Collected data:
⁂
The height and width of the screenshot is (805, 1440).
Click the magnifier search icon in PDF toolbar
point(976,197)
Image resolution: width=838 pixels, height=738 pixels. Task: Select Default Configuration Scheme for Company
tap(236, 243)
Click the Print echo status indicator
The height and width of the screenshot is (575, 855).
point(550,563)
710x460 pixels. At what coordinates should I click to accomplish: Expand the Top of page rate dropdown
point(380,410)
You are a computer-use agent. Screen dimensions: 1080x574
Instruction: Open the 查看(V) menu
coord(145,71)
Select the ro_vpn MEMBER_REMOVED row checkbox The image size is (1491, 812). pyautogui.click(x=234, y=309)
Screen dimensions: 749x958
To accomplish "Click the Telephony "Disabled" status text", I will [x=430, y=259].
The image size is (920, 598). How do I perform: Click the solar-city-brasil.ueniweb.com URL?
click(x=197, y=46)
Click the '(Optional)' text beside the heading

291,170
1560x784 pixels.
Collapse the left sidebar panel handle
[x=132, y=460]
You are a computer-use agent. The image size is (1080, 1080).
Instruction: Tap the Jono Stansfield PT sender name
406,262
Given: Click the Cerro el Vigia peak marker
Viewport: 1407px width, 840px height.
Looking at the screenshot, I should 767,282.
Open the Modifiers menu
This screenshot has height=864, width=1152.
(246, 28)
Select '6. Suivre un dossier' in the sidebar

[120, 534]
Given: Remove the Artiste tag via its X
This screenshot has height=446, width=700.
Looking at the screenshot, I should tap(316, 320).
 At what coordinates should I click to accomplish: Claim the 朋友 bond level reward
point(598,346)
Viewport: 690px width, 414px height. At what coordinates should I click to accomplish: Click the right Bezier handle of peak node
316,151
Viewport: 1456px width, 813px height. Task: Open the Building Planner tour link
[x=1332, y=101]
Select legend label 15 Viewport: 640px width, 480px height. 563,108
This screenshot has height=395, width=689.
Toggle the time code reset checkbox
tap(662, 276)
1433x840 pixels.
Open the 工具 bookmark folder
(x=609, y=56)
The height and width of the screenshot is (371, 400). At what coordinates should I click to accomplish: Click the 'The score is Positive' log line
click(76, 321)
⁂
> [INSTRUCTIONS TO FOLLOW]: Return, word for word, the lines from the one containing "Collapse the left sidebar panel handle" through the end of the data above, both ends included, and nothing else.

> [RESPONSE TO THE EXERCISE]:
Collapse the left sidebar panel handle
[x=132, y=460]
You are a computer-use agent. The image size is (1080, 1080).
Instruction: Tap the Jono Stansfield PT sender name
406,262
Given: Click the Cerro el Vigia peak marker
Viewport: 1407px width, 840px height.
Looking at the screenshot, I should 767,282.
Open the Modifiers menu
This screenshot has height=864, width=1152.
(246, 28)
Select '6. Suivre un dossier' in the sidebar

[120, 534]
Given: Remove the Artiste tag via its X
This screenshot has height=446, width=700.
Looking at the screenshot, I should tap(316, 320).
 At what coordinates should I click to accomplish: Claim the 朋友 bond level reward
point(598,346)
Viewport: 690px width, 414px height. At what coordinates should I click to accomplish: Click the right Bezier handle of peak node
316,151
Viewport: 1456px width, 813px height. Task: Open the Building Planner tour link
[x=1332, y=101]
Select legend label 15 Viewport: 640px width, 480px height. 563,108
This screenshot has height=395, width=689.
Toggle the time code reset checkbox
tap(662, 276)
1433x840 pixels.
Open the 工具 bookmark folder
(x=609, y=56)
The height and width of the screenshot is (371, 400). At what coordinates should I click to accomplish: Click the 'The score is Positive' log line
click(76, 321)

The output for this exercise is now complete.